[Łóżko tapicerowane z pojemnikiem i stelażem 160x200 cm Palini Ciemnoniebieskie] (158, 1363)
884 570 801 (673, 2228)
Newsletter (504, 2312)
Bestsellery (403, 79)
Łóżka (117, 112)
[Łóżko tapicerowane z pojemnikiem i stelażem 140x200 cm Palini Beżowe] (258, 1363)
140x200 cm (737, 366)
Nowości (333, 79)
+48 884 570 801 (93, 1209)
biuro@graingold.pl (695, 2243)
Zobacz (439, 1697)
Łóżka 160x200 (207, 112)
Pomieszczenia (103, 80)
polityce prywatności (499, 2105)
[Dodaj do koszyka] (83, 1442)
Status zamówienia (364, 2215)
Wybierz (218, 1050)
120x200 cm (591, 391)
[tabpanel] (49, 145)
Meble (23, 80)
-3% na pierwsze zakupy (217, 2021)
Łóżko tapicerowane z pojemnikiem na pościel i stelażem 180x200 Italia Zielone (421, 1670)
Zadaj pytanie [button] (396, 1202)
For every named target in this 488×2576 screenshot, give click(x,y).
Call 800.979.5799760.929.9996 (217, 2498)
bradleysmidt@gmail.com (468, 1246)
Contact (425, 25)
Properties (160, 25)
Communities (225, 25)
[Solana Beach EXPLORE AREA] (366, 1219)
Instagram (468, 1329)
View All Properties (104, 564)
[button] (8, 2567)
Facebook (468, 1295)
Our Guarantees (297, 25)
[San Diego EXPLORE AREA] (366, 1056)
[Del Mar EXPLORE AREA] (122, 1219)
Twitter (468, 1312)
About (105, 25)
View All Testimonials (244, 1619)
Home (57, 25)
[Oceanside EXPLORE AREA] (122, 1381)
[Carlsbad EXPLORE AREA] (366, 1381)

|---|

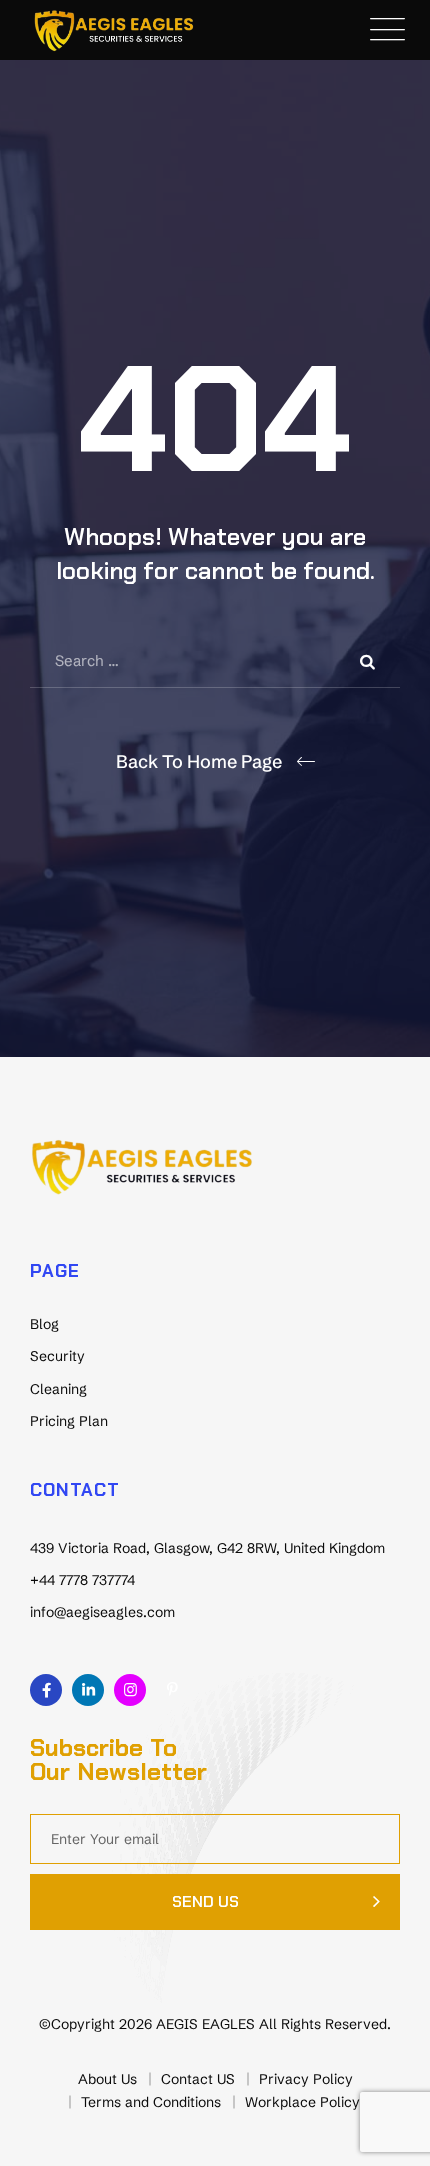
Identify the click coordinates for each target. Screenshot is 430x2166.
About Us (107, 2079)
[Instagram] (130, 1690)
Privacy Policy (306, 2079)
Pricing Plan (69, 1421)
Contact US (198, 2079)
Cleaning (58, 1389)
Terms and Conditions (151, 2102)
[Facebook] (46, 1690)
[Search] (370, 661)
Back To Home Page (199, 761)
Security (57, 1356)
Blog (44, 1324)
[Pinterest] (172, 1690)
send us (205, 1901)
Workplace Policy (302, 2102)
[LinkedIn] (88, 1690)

|---|

Taking the entries above, write out exactly each line from the one holding "[Instagram] (130, 1690)" to the one holding "[LinkedIn] (88, 1690)", both included, and stop there.

[Instagram] (130, 1690)
Privacy Policy (306, 2079)
Pricing Plan (69, 1421)
Contact US (198, 2079)
Cleaning (58, 1389)
Terms and Conditions (151, 2102)
[Facebook] (46, 1690)
[Search] (370, 661)
Back To Home Page (199, 761)
Security (57, 1356)
Blog (44, 1324)
[Pinterest] (172, 1690)
send us (205, 1901)
Workplace Policy (302, 2102)
[LinkedIn] (88, 1690)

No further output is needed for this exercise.